◆ Requirement
Could you pull out the text of the records below word for word, leaving the pictures out?

◆ Records to use

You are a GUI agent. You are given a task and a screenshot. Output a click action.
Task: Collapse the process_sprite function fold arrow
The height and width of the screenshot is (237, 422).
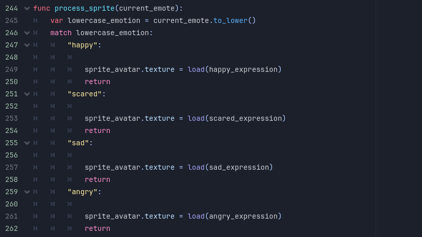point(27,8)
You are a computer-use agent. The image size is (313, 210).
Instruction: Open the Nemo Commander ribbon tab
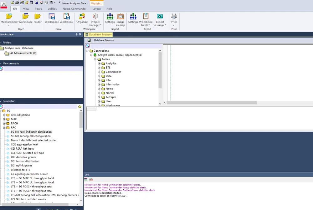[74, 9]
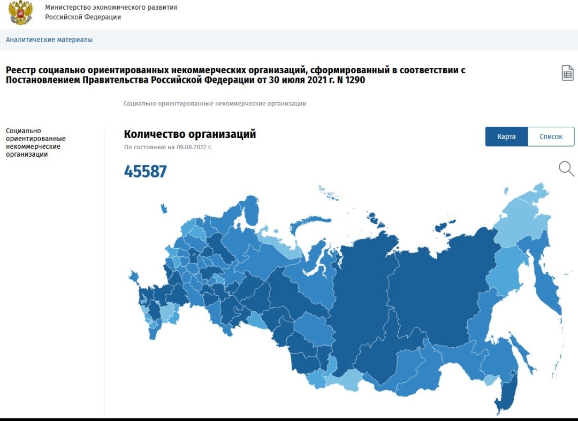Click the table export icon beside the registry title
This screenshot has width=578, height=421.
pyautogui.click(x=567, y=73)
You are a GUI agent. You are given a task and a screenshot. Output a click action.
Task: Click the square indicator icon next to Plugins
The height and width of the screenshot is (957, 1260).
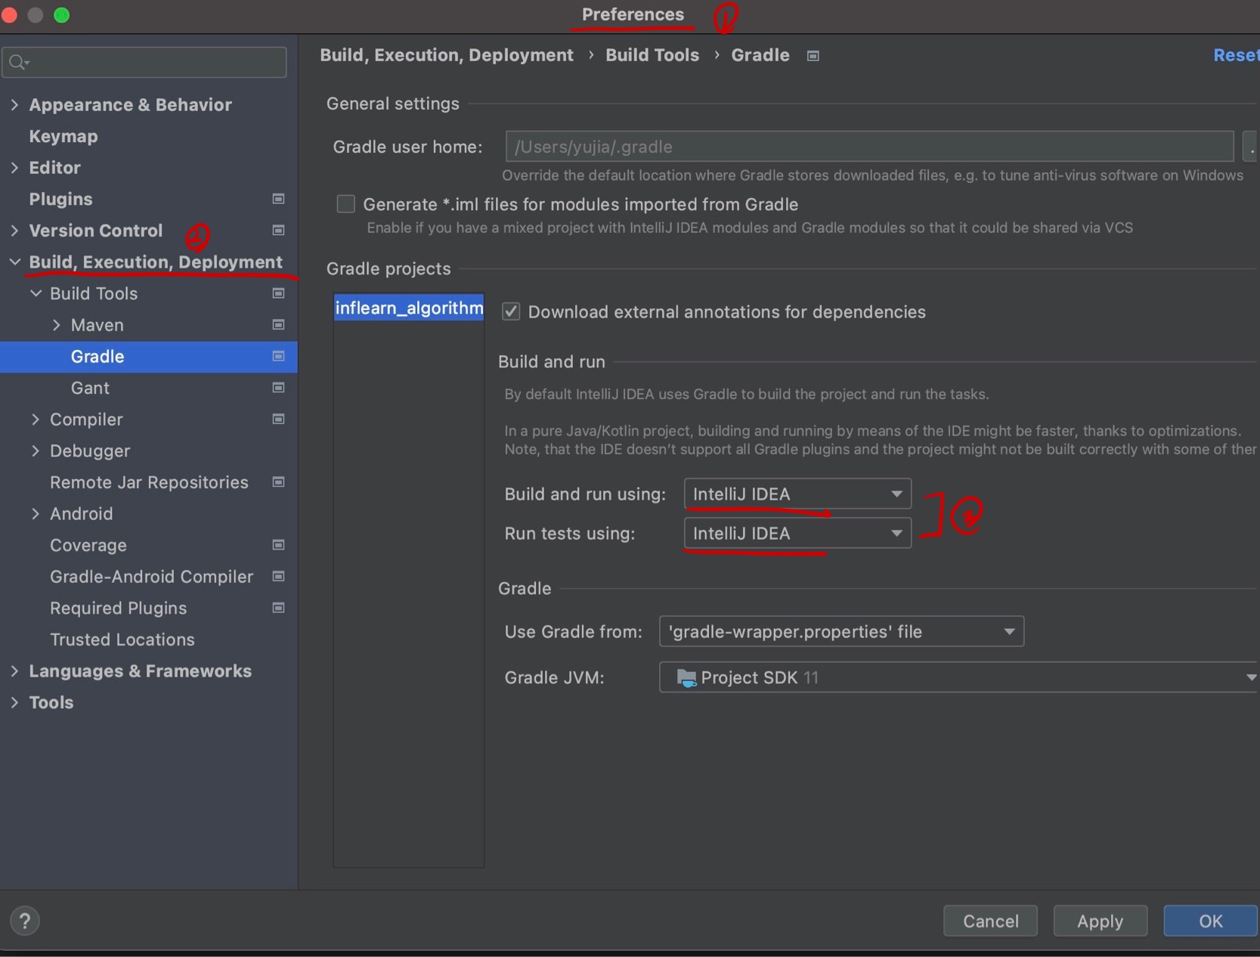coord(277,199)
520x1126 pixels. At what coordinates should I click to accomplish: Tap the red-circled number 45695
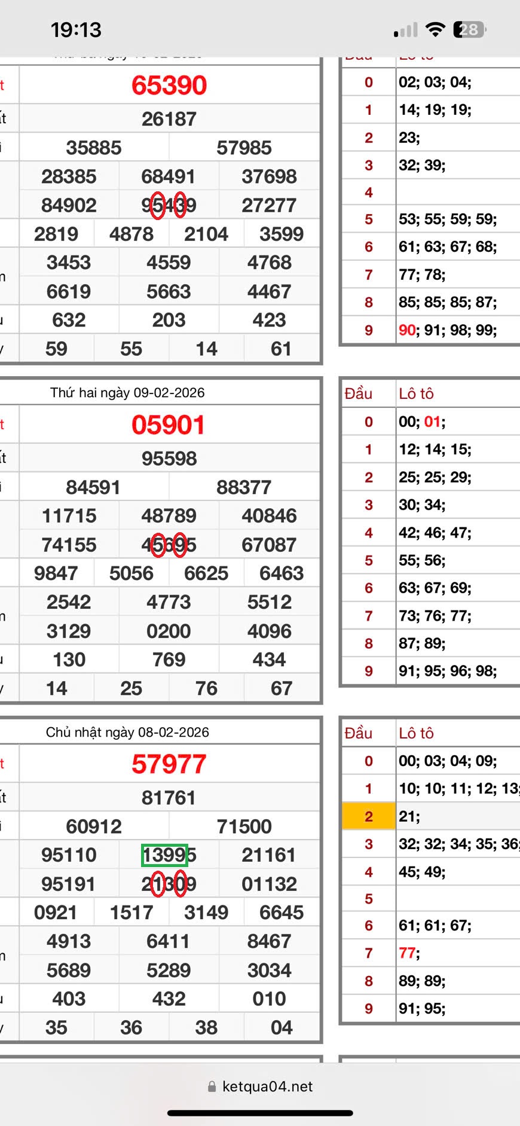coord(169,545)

◆ Response for this exercise
You are a GUI agent. You are given a task and a screenshot. Output a click action.
Task: Collapse the process_sprite function fold arrow
The height and width of the screenshot is (237, 422).
point(27,8)
You are a computer-use agent. The image size is (313, 210).
Instruction: Open the Nemo Commander ribbon tab
[74, 9]
Click the table export icon beside the registry title
This screenshot has width=578, height=421.
pyautogui.click(x=567, y=73)
You are a GUI agent. You are given a task and a screenshot. Output a click action.
Task: Click the square indicator icon next to Plugins
The height and width of the screenshot is (957, 1260).
coord(277,199)
520x1126 pixels. At what coordinates should I click to accomplish: Tap the red-circled number 45695
coord(169,545)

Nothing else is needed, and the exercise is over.